The night opened in true Blondie fashion as she walked onto the red carpet and addressed the crowd outside. “I wanted to get all of you in for free, but didn’t know how many people I would have to sleep with,” Blondie joked obviously marinating in the spotlight of well-deserved notoriety. Blondie posed and snapped pictures with the media all the while joking about her attempt to lose 10 lbs this week, ” I only lost five but I don’t eat that much and I surely don’t drink that much,” winking at the crowd.
Obviously enjoying her night, Blondie didn’t hesitate to give advice to her gay fans (David readers voted Blondie Best Stripper 2011). “Be yourself. I’ve never stopped being myself and whether you’re gay, lesbian, queer, transgender, questioning just be true to yourself.”
Blondie shared the bullying she faced in school especially from people of her color who often teased her for trying to get an education. ” I wish people from school could be here and see what I’ve become,” she said beaming from the red carpet.After seeing the film AKA Blondie you get an idea of the woman behind the persona and Blondie is the first to tell you that she has had a ‘blessed life’ ups and downs, but she didn’t hesitate to say it wasn’t on her time. Blondie’s spirituality shined as she told us that everything has happened to her on ‘his time’. Blondie was joined on the red carpet by friend and comedienne/actress Margaret Cho.
Filmmakers Jon and Brantly Watts shared the 3-year journey it took to make this film. Jon said the idea came from a trip to The Clermont Lounge during his 25th birthday. Both Jon and Brantly were in awe of the women who worked at The Clermont. “The Clermont is seen as a novelty in Atlanta but what people don’t realize is that these are real women,” writer Brantly Watts shared with David Magazine.

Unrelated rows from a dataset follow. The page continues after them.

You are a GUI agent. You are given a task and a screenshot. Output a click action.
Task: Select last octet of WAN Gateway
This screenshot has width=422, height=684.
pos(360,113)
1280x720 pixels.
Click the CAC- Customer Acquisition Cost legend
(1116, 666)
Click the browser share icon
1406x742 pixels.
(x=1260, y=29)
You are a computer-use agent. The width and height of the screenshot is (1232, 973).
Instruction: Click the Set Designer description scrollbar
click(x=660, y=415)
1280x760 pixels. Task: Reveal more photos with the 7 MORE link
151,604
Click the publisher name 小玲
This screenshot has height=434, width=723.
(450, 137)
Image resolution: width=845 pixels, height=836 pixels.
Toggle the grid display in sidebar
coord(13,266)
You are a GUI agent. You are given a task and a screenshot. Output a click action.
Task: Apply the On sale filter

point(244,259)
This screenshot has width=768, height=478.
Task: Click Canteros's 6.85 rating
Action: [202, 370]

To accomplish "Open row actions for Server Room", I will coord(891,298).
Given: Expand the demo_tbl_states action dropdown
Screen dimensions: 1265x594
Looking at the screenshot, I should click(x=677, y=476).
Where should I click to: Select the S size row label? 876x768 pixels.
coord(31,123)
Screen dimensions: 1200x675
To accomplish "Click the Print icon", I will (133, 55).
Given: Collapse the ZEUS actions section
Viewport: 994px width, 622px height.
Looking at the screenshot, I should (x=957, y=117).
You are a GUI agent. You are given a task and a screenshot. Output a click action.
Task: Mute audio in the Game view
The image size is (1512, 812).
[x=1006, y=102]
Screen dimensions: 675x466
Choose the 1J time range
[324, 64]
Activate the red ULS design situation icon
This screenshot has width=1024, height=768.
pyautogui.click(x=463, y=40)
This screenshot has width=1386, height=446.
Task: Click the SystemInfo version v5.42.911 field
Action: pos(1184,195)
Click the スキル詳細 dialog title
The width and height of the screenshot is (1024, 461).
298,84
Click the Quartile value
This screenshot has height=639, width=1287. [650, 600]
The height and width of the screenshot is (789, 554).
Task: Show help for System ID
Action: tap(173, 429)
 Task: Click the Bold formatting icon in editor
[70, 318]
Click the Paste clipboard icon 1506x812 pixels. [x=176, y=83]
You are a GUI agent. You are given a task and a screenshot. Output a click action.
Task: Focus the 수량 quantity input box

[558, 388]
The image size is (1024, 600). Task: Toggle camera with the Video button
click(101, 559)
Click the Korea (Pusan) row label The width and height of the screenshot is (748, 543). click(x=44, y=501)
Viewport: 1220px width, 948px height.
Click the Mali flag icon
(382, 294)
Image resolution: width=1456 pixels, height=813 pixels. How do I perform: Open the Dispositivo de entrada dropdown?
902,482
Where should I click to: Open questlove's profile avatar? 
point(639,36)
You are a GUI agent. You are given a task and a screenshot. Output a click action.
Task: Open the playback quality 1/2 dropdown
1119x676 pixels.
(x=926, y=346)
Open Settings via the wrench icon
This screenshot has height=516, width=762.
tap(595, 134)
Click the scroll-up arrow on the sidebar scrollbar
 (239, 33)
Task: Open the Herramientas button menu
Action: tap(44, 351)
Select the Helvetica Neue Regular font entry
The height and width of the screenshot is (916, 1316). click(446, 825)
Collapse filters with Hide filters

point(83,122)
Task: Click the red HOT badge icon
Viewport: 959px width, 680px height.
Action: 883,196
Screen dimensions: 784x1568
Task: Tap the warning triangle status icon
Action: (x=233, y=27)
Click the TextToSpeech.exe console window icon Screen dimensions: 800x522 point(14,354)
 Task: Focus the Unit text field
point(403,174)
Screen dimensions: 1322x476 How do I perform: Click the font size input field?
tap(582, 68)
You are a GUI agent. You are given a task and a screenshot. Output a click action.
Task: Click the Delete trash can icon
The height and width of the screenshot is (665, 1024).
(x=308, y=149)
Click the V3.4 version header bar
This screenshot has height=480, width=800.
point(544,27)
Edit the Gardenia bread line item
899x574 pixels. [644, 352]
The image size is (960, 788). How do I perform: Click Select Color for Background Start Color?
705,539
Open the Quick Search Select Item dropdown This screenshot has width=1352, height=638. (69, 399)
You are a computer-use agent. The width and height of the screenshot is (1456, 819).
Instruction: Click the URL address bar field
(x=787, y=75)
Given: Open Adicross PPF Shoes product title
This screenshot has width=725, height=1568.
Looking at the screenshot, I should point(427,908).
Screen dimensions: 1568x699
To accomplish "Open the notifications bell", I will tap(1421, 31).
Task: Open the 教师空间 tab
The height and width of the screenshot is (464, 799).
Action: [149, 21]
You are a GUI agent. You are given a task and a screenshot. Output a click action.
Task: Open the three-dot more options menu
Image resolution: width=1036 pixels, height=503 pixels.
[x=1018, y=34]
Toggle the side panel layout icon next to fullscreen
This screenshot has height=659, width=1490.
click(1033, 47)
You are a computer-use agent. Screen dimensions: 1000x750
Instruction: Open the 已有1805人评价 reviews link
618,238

AKA Blondie looks past the persona and attempts to delve into the woman that is Blondie. AKA Anita Rae Strange, filmmakers Jon and Brantly Watts look beyond the dancing and examine Blondie’s poetry, her hopes and dreams, her past with cocaine and prostitution as well as her childhood. The film succeeds in presenting the Clermont and those who work in the industry as more than just objects but where the film fails is its superficial look at the other aspects of Blondie’s life. I was especially disappointed that the closest we got to any of Blondie’s poetry in the film were through holographic images with highlighted key words and an excerpt read by Sally Jesse Raphael. As someone who admittedly has never been to The Clermont Lounge and has only seen Blondie through the lens of various media outlets, I felt the film could’ve dug a bit deeper and explored the other facets of her life. Don’t get me wrong because I feel like an American Idol judge right now who just critiqued the night’s best performance and the audience is booing, AKA Blondie was an interesting film and shed light on an Atlanta legend, I just wished it had been longer and dove a bit deeper.
We asked Blondie what was next and she hoped a book. Books are always better than movie, so I’m holding out hope that an AKA Blondie memoir will accomplish that deeper look. If you missed AKA Blondie, the film will show again Sunday April 1st. Check the Atlanta Film Festival website for more details.